AIM OF THE EXERCISE: Only the lines below, from the one with "Inicio (35, 11)" through the one with "FAQ (323, 2213)", are to be written out, exactly.

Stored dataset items
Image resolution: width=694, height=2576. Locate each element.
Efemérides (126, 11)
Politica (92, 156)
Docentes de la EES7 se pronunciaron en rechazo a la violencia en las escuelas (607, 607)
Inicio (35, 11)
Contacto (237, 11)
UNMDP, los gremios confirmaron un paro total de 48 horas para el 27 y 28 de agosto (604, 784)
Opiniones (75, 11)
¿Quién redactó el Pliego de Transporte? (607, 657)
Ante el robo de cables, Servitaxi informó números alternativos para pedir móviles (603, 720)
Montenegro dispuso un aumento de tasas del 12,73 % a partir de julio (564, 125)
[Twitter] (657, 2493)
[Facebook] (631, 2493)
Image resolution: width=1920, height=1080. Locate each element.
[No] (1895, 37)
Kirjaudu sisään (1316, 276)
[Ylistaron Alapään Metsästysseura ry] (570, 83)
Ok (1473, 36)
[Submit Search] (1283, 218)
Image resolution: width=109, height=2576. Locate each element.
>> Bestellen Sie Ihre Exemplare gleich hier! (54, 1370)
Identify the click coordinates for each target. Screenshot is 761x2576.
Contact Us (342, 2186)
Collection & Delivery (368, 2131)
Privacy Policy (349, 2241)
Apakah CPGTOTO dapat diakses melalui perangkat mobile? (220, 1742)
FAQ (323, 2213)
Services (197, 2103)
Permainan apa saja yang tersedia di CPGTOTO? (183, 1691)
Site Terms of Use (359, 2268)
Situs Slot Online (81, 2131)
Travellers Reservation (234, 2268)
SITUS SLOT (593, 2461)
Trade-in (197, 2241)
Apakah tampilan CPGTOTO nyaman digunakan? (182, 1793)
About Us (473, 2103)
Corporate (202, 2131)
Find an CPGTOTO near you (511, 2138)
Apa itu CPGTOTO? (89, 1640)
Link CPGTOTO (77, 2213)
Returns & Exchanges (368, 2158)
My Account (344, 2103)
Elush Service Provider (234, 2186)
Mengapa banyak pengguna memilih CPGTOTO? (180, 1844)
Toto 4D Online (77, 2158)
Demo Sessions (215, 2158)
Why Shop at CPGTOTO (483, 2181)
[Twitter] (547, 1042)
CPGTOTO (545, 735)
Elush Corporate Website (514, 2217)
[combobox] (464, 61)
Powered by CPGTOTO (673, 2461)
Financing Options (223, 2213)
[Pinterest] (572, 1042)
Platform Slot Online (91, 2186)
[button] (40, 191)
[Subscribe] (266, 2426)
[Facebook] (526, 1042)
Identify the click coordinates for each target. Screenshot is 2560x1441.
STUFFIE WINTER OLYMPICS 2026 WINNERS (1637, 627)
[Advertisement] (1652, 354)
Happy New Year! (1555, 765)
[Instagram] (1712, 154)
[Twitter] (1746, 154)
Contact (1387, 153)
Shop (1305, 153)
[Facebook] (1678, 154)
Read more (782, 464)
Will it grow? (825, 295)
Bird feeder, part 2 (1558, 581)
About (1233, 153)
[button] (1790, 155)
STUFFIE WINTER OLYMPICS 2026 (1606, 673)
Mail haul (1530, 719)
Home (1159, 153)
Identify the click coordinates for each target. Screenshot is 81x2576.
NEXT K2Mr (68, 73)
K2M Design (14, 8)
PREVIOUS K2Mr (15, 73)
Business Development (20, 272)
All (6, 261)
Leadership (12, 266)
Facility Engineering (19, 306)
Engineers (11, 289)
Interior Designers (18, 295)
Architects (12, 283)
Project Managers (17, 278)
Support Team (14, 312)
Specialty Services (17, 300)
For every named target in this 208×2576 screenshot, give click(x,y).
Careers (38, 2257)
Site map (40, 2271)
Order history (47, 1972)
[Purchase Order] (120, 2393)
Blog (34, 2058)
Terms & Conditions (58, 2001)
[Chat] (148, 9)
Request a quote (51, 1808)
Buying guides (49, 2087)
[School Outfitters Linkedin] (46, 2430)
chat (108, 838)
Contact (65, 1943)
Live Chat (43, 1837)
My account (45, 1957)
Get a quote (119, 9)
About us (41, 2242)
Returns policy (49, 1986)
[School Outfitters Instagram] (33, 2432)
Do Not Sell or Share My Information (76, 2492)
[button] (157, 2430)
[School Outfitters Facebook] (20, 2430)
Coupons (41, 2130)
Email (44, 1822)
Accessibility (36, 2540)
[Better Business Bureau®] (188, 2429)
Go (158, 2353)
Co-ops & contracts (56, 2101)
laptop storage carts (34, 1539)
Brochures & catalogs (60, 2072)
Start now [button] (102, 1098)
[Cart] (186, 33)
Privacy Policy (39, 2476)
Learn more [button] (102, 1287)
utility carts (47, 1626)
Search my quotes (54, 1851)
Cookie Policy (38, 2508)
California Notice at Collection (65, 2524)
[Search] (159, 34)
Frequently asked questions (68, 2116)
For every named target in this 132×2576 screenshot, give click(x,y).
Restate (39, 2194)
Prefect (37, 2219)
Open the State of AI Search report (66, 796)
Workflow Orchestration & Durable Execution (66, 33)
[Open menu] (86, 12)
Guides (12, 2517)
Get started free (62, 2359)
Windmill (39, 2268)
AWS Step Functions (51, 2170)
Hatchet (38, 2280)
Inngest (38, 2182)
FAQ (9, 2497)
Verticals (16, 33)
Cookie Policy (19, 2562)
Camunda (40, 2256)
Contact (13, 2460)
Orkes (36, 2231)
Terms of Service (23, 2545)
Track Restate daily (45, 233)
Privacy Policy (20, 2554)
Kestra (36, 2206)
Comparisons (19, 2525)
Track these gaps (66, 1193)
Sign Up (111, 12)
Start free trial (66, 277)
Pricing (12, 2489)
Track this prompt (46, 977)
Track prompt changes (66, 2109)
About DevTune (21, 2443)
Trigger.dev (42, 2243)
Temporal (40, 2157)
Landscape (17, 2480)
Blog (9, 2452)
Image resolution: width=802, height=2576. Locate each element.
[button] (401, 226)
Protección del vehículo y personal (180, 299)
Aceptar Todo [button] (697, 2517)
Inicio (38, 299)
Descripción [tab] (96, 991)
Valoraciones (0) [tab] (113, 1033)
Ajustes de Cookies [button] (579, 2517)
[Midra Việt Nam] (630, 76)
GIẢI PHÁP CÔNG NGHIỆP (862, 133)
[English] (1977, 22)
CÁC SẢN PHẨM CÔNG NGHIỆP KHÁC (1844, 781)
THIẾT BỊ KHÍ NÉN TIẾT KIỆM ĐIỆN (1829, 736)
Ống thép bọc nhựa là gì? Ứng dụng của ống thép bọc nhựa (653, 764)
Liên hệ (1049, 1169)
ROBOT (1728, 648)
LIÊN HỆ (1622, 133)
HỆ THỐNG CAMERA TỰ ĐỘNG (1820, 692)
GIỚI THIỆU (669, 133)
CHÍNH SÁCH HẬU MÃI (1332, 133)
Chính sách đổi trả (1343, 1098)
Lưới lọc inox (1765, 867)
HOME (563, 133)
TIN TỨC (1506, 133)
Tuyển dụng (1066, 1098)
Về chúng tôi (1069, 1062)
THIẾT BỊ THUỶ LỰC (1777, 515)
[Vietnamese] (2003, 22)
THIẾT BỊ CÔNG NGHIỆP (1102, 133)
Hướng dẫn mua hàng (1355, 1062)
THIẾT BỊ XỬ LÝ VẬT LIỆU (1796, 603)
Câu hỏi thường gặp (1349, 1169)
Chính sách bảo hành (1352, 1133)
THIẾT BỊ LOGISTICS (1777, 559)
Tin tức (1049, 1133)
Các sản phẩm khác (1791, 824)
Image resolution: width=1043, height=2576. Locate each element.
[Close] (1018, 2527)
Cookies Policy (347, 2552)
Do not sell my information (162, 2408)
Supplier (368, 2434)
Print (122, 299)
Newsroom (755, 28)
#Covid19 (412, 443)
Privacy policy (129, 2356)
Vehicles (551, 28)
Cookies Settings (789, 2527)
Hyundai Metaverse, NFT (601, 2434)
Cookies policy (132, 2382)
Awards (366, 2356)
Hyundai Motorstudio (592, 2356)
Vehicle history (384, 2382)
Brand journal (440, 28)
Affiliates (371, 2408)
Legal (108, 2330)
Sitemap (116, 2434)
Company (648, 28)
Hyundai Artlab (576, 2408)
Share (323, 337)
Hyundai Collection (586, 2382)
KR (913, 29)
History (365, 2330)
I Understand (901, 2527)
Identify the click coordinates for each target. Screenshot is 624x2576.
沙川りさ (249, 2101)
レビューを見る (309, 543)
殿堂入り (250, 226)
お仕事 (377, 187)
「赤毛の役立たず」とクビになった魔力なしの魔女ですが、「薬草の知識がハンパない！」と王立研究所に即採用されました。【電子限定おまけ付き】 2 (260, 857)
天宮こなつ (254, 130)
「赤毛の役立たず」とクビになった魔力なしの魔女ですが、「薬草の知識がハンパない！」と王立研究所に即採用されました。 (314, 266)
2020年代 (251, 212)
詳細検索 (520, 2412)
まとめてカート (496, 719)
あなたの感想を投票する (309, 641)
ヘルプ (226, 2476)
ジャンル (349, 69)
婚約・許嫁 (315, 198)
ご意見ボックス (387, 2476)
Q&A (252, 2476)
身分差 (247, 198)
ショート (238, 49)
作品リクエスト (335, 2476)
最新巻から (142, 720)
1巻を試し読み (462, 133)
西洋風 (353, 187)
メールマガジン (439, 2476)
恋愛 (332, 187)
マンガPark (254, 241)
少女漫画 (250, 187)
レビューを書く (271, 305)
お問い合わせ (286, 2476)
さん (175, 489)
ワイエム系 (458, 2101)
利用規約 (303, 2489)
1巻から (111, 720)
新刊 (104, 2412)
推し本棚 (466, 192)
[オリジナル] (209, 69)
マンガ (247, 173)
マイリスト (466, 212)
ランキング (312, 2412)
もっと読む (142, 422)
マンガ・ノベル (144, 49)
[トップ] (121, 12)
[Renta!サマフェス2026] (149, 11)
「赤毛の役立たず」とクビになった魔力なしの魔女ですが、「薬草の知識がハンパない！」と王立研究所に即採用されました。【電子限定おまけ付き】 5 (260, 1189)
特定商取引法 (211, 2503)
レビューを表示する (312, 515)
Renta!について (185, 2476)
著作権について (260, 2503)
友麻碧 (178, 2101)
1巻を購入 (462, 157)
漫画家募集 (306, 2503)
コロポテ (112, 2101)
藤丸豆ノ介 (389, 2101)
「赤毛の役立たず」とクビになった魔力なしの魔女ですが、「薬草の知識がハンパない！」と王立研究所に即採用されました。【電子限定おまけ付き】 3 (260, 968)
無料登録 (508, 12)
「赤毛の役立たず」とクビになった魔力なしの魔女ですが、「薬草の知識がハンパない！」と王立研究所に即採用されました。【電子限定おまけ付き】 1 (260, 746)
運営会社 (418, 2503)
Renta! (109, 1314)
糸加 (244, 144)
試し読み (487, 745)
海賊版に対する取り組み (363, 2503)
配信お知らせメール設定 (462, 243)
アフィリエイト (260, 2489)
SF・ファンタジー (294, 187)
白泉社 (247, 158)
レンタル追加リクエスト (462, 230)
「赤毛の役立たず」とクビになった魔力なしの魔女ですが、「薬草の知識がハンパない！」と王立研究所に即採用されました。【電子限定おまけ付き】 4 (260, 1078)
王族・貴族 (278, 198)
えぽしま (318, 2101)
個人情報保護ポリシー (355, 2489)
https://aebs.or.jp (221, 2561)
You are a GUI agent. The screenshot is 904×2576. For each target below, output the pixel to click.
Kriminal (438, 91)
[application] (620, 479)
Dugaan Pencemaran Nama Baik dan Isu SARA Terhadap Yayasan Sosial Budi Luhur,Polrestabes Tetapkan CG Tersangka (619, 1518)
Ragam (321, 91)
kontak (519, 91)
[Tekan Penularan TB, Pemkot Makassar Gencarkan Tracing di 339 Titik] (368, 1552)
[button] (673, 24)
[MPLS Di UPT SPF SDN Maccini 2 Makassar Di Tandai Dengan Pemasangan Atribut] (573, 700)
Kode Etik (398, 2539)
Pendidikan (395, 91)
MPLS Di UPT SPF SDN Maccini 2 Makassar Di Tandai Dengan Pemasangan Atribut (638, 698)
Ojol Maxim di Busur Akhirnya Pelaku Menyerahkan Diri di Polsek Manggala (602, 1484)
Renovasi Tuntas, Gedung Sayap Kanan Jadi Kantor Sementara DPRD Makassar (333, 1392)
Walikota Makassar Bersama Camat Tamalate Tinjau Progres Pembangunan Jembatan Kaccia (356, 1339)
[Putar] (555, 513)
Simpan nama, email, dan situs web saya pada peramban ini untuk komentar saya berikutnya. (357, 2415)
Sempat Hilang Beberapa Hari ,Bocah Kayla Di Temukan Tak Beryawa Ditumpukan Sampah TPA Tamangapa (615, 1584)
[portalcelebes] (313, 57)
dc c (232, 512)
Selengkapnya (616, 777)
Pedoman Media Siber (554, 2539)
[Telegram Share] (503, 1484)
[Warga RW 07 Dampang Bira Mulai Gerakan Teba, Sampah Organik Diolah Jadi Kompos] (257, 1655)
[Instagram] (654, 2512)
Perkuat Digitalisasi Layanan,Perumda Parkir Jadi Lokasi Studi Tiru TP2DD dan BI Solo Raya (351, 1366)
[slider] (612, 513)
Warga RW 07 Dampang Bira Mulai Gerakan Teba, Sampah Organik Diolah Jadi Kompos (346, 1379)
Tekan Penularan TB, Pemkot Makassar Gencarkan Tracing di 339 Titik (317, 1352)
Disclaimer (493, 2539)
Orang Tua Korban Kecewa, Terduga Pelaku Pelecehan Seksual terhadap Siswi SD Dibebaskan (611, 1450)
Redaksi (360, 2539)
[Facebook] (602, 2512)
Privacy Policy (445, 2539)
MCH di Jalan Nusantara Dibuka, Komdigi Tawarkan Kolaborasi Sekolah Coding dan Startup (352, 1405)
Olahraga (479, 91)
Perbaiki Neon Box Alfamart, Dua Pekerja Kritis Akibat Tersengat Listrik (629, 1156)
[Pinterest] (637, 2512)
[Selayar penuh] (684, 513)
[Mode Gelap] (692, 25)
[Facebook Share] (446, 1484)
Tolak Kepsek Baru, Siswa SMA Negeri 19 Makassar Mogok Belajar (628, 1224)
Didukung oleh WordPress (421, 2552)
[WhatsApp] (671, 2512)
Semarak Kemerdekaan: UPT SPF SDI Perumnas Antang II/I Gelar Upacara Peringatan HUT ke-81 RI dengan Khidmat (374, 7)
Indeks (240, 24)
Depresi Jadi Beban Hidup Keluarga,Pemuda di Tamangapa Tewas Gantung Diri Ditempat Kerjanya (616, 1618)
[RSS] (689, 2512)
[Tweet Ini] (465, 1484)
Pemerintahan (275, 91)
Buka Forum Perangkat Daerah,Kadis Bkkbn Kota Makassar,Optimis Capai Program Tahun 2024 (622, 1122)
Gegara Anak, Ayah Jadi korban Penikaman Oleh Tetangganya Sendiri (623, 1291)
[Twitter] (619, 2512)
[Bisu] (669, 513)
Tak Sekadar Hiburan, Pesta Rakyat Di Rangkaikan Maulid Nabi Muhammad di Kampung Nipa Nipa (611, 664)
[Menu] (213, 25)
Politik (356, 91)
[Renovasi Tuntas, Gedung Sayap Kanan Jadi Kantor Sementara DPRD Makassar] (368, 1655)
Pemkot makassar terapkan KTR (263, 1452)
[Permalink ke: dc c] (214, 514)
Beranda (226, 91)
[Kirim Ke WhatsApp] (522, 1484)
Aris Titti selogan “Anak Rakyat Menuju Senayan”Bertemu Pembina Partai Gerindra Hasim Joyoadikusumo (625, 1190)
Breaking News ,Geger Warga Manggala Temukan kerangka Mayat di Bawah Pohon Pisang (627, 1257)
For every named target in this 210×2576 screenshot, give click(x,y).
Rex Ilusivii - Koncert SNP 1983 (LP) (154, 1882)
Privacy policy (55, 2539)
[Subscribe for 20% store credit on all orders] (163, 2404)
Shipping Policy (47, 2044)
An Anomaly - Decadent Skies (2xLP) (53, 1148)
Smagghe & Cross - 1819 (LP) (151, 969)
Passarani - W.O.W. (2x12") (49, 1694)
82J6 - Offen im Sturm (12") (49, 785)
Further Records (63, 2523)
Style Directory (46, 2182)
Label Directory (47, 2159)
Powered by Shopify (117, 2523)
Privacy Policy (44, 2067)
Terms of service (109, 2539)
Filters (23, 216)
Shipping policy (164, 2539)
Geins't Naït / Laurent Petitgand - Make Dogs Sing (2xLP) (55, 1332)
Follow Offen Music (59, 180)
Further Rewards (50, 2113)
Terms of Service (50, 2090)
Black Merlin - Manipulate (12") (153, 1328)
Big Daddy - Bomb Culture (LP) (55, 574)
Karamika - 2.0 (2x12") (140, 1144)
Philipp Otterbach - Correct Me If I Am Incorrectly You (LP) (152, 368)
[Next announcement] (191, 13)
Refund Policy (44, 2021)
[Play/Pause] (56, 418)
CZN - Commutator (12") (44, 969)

REPLY TO THE EXERCISE:
Inicio (35, 11)
Contacto (237, 11)
UNMDP, los gremios confirmaron un paro total de 48 horas para el 27 y 28 de agosto (604, 784)
Opiniones (75, 11)
¿Quién redactó el Pliego de Transporte? (607, 657)
Ante el robo de cables, Servitaxi informó números alternativos para pedir móviles (603, 720)
Montenegro dispuso un aumento de tasas del 12,73 % a partir de julio (564, 125)
[Twitter] (657, 2493)
[Facebook] (631, 2493)
Image resolution: width=1920, height=1080. Locate each element.
[No] (1895, 37)
Kirjaudu sisään (1316, 276)
[Ylistaron Alapään Metsästysseura ry] (570, 83)
Ok (1473, 36)
[Submit Search] (1283, 218)
Image resolution: width=109, height=2576. Locate each element.
>> Bestellen Sie Ihre Exemplare gleich hier! (54, 1370)
Identify the click coordinates for each target. Screenshot is 761x2576.
Contact Us (342, 2186)
Collection & Delivery (368, 2131)
Privacy Policy (349, 2241)
Apakah CPGTOTO dapat diakses melalui perangkat mobile? (220, 1742)
FAQ (323, 2213)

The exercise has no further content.